SELECTED EXTRACT:
⁂
And ya know, I'm just re-membering something: one night years ago, probably 1995 or '96, way back before it could have made sense to me, Mary said on the phone quite earnestly "We need angels." Jolted, I sputtered out some kind of incredulity; I may have even said "What in the hell are you talking about???" Whatever my reaction, it was enough that she very calmly and patiently--despite how scrappy she could be-- repeated, "We need angels. Don't you know-- angels are real. I'm not talking about those tame, churchy ones..." and in my cluelessness I tuned her out and I thought, Well, Mary's finally gone off the deep end. Angels!--sheeeit. But she was right, and if a pagan, radical feminist Pirate can be right about angels, what else could she be right about?
And hadn't I already seen Them around her? Hadn't we-- a grad school friend (atheist, btw) and I, as Mary Be-Spoke onstage at the Tightassed Baptist College we'd accompanied her to? And hadn't we been spooked? Yes, we'd seen two Angels, or spirits, or-- hovering around her as she spoke, as she made us cackle and made the Baptists cringe... and yeah, knowing me as you do, you know I tried to dismiss these Angels as stage-light artifacts, as products of set and setting, of "the power of suggestion" ... substituting one set of magic formulae for another.
⁂
ASSIGNED TASK 1: Transcribe the part of the passage about Mary and angels that opens with the words containing "And hadn't I" and closes with "formulae for another.".
ASSIGNED TASK 2: Decide whether each statement agrees with the passage about Mary and angels, answering yes or no and quoting the deciding words: (a) The phone call took place probably in 1995 or 1996. (b) The grad school friend who saw the figures around Mary was a Baptist. (c) The narrator tried to explain the figures as stage-light artifacts.
ASSIGNED TASK 3: Write the next part of the passage about Mary and angels, beginning after its final sentence.
The rows that come next are drawn from a separate source and have no connection to the passage about Mary and angels.

THE DATA:
⁂
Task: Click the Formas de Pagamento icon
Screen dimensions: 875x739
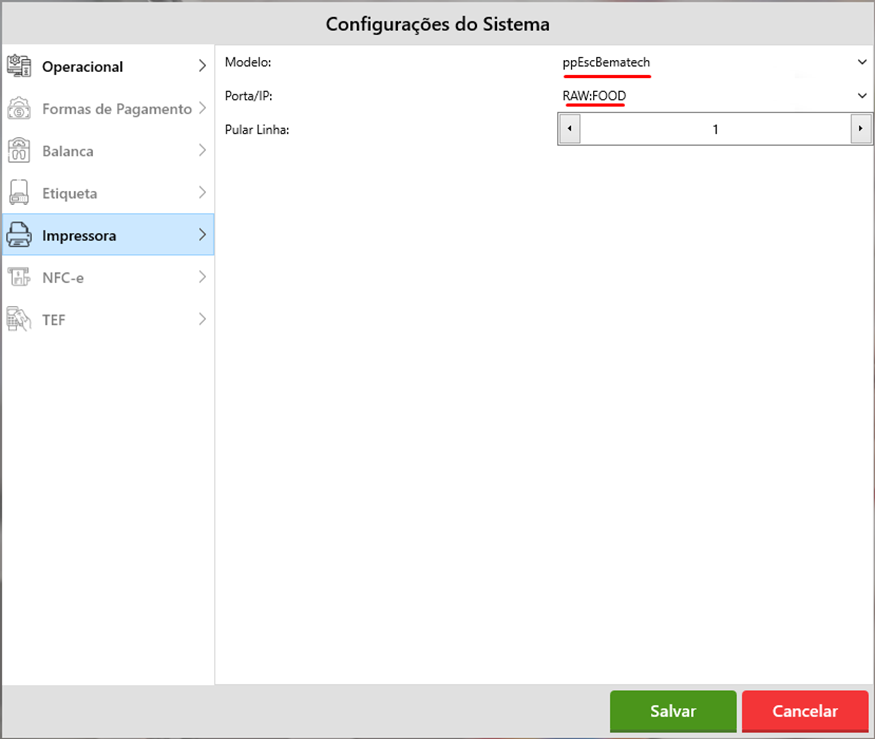Action: tap(19, 109)
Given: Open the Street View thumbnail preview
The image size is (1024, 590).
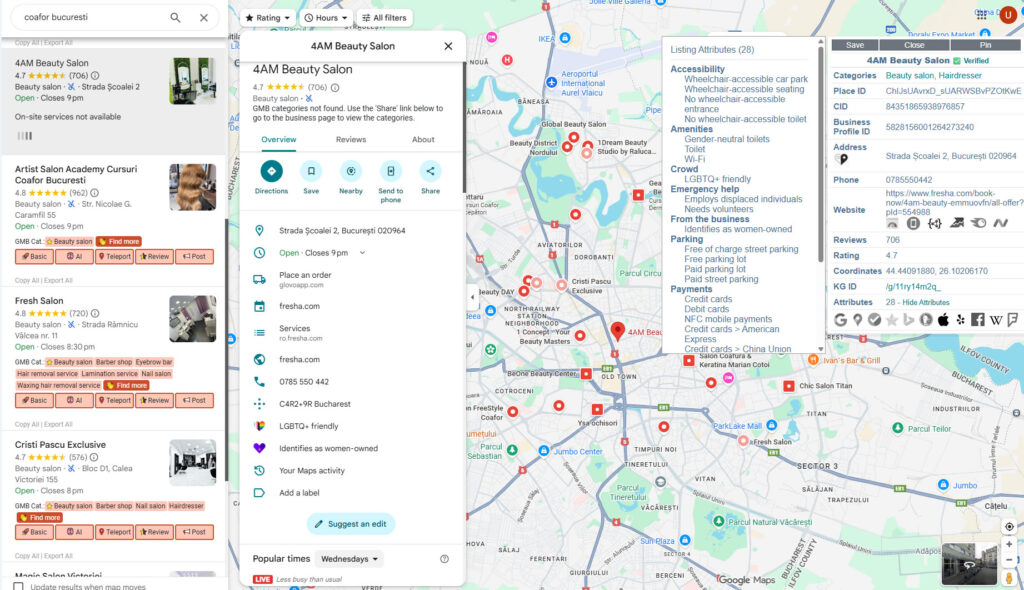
⁂
EXERCISE RESULT 1:
And hadn't I already seen Them around her? Hadn't we-- a grad school friend (atheist, btw) and I, as Mary Be-Spoke onstage at the Tightassed Baptist College we'd accompanied her to? And hadn't we been spooked? Yes, we'd seen two Angels, or spirits, or-- hovering around her as she spoke, as she made us cackle and made the Baptists cringe... and yeah, knowing me as you do, you know I tried to dismiss these Angels as stage-light artifacts, as products of set and setting, of "the power of suggestion" ... substituting one set of magic formulae for another.

EXERCISE RESULT 2:
(a) Yes: "probably 1995 or '96"
(b) No: "a grad school friend (atheist, btw)"
(c) Yes: "I tried to dismiss these Angels as stage-light artifacts"

EXERCISE RESULT 3:
Except--why hadn't I seen anything like them before? I'd been to plenty of readings, heard plenty of enthralling words from plenty of powerful talkers on plenty of stages under plenty of lights, and--no Angels. W.S. Merwin hadn't had any, nor had Dorothy Allison nor Angela Davis nor even Kamau Brathwaite. But Mary'd had. And Vanessa, my friend, was no fool, either, and she, too, was dizzied by Whatever or Whoever'd hovered 'round Mary as she spoke into the aether and ravished our souls the way Emerson must have, so long ago, in another America before another war as the children of another Moloch either tuned him out or turned their ears prickling to his new tongue.